Amazon Amazon · Big Tech · NY +1 · Project/Program/Product Management--Technical

The Sr. TPM will own the technical execution and strategy for product data enrichment using Generative AI, foundation models, and multimodal LLMs. This role involves translating business requirements into technical specifications, coordinating development across multiple engineering teams, and ensuring seamless integration into AI training pipelines.

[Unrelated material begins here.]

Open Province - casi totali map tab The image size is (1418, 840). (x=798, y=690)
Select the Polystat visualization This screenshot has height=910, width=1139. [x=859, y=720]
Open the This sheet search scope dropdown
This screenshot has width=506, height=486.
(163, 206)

The goal is to bring GenAI enrichment capabilities to production at global scale for Amazon's next-generation product data systems.

What you'd actually do

  1. Convert business requirements into detailed technical specifications, defining performance standards and system architectures that enable parallel team execution.
  2. Develop enrichment strategies that determine optimal model selection for specific tasks to maximize ROI and quality.
  3. Create and track project milestones across teams while serving as the primary technical contact to resolve ambiguities and remove blockers.
  4. Identify system changes needed, estimate effort with development managers, and create multi-team implementation timelines.
  5. Establish visibility mechanisms that provide stakeholders clear insight into enrichment pipeline status, performance, and delivery timelines.

Skills

Required

  • 7+ years of working directly with engineering teams experience
  • 5+ years of technical product or program management experience
  • 3+ years of software development experience
  • 5+ years of technical program management working directly with software engineering teams experience
  • Experience managing programs across cross functional teams, building processes and coordinating release schedules

Nice to have

  • 5+ years of project management disciplines including scope, schedule, budget, quality, along with risk and critical path management experience
  • Experience managing projects across cross functional teams, building sustainable processes and coordinating release schedules
  • Experience defining KPI's/SLA's used to drive multi-million dollar businesses and reporting to senior leadership
  • Experience developing, deploying and managing AI products at scale

What the JD emphasized

  • GenAI-powered enrichment capabilities
  • AI training pipelines
  • foundation models
  • multimodal LLMs
  • autonomous evaluation systems

Other signals

  • GenAI-powered enrichment capabilities
  • foundation models, multimodal LLMs
  • autonomous evaluation systems
  • AI training pipelines